Okay, so it may take a few years before shade becomes a thing here, but it’s otherwise a tremendous public space that will surely encourage new people to visit this neighborhood and some people to move here. And that’s kind of the rub, when it comes to future plans for the Rail Park. A story from WHYY details the somewhat fraught process that got us to this point. To oversimplify, groups like Center City District and Friends of the Rail Park have been largely focused on creating the park itself, while others, including the Philadelphia Chinatown Development Corporation, are concerned about the ways in which the park will change the surrounding neighborhood, with housing affordability as a major concern. From our reading of the story, it seems likely that inclusiveness will be high on the priority list in developing future phases of the Rail Park.
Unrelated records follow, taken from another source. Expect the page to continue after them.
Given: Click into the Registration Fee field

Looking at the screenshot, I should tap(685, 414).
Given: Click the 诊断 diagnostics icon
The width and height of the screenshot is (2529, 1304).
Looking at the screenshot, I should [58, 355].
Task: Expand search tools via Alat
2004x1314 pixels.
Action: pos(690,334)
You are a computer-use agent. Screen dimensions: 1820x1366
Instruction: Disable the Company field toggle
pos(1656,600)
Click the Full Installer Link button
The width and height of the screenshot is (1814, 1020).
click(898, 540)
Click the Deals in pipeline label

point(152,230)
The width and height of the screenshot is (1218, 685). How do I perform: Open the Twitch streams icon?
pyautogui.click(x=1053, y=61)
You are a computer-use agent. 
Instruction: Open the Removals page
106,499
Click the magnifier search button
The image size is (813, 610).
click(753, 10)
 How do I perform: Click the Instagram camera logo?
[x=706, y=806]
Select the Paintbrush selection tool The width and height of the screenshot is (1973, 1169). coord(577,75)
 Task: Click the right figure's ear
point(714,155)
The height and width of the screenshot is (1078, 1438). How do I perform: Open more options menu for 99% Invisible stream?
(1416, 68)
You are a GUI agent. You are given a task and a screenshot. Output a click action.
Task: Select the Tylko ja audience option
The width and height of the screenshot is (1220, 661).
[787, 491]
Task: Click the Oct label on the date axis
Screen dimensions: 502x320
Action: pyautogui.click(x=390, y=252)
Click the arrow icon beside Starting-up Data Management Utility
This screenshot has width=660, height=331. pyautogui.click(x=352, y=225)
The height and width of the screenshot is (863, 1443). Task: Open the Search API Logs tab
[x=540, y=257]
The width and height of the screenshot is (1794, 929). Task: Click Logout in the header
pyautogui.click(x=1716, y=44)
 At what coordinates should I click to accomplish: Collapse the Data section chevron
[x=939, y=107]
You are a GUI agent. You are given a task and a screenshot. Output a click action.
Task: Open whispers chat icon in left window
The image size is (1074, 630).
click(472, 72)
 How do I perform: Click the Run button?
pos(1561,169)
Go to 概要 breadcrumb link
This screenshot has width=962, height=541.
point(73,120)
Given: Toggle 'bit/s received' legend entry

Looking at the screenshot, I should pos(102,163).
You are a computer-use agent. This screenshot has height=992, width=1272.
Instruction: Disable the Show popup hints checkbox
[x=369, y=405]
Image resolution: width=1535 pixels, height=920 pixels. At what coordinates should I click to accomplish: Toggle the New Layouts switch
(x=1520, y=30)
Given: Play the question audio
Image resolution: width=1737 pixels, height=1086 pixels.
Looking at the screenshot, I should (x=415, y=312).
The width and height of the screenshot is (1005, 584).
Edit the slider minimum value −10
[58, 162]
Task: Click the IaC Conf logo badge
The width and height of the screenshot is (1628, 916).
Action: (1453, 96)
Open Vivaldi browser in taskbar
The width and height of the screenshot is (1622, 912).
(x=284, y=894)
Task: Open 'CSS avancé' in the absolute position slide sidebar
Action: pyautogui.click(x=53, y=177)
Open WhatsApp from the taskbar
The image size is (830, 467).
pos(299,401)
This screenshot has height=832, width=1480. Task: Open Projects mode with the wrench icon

Neighbor concerns about future phases of a Rail Park aren’t the only barrier though. The first phase of the park was created on a section of rail line owned by Septa, and Septa has been incredibly cooperative with the City through the process. The wilderness beyond the rusty gate in the image above is owned by a company called Reading International, an entity that sprang from the ashes of the Reading Railroad and does business in the real estate and entertainment industries. Toward the end of the Rendell administration, Reading wanted to pay the City $2M to take the viaduct off its hands, per a story from Billy Penn. It seems they’ve come around that their property is worth more than negative two million bucks in the interim, so any future use or purchase of their property will need to be negotiated and will likely involve either a long term lease or an outright purchase. Seems likely to cost a pretty penny.

Addressing ownership of the next phase of the viaduct sounds like an issue for another day, though. For now, we encourage you to go check out the first phase of the Rail Park, and maybe take a walk around the neighborhood while you’re in that neck of the woods. Callowhill is home to a bunch of old industrial buildings and some businesses that you might have never heard of, and a new green space is a great excuse to explore a new part of the city. Just make sure you wear a hat or pack some sunscreen.